I am asked to show that
$\int_{0}^{\pi/2}(\sin^{m-1}x)(\cos^{n-1}x) dx\displaystyle \qquad$ is convergent for $m>0,n>0$
My understanding :
Let $(\sin^{m-1}x)(\cos^{n-1}x) = f(x)...(say)$
$\int_{0}^{\pi/2}f(x)dx = \underbrace{\int_{0}^{\pi/4}f(x)dx}_{\text{$I_{1}$}} + \underbrace{\int_{\pi/4}^{\pi/2}f(x)dx}_{\text{$I_{2}$}} $
For $I_{1}$:
So convergence at $x=0$ is contested due to $\sin x$ component which by comparison test with $\phi(x) = \frac{1}{x^{1-m}} $ shows that it converges for $1-m<1 => m > 0$
For $I_{2}$ :
Convergence at $x=\pi/2$ is contested due to $\cos x$ component. I tried to use definite integral formula $\int_{a}^{b}f(x)dx = \int_{a}^{b}f(a+b-x)dx$
which gives $I_{2} = \int_{0}^{\pi/2}(\cos^{m-1}x)(\sin^{n-1}x) dx$ which is of the form $I_{1}$ and it converges for $n>0$
My question :
- can we use definite integral formula here $\int_{a}^{b}f(x)dx = \int_{a}^{b}f(a+b-x)dx$ before we show that $\int_{a}^{b}f(x) dx$ is convergent ?
- If not or otherwise, suggest any other method
We can make the substitution $x=g(t)$ where $g$ is a strictly monotonic function with a continuous derivative in an improper integral: $$\int_a^bf(x)\,dx=\int_{\alpha}^{\beta}f(g(t))g'(t)\,dt $$ (The two integrals should have matching singularities at one of the integration limits).
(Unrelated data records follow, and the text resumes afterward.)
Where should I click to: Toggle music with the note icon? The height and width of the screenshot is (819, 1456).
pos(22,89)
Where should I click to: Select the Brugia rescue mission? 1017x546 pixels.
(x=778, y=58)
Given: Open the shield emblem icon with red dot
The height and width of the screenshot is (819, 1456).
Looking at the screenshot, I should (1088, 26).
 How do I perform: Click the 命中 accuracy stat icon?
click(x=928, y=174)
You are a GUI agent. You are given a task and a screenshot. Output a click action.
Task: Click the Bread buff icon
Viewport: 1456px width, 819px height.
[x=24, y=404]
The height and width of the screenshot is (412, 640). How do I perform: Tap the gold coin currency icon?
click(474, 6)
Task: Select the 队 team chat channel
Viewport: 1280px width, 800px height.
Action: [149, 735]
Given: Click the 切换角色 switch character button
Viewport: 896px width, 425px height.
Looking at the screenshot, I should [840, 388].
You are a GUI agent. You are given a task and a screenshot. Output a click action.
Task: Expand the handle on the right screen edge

This holds provided one of the integrals is convergent, and its convergence implies the convergence of the other one. In other words, you can make a substitution, show that the obtained integral is convergent, and conclude that the original one is convergent as well. That answers your first question.
However, I don't think you've correctly used that formula. Applying it for $I_2$ gives us $$I_2=\int_{\pi/4}^{\pi/2}-\cos^{m-1}\left(\tfrac\pi 4-x\right)\sin^{n-1}\left(\tfrac\pi 4-x\right)\,dx$$ Instead, you can make the substitution $x\mapsto\frac\pi 2-x$ to obtain $$I_2=\int_0^{\pi/4}\cos^{m-1}(x)\sin^{n-1}(x)\,dx $$ which is similar to $I_1$.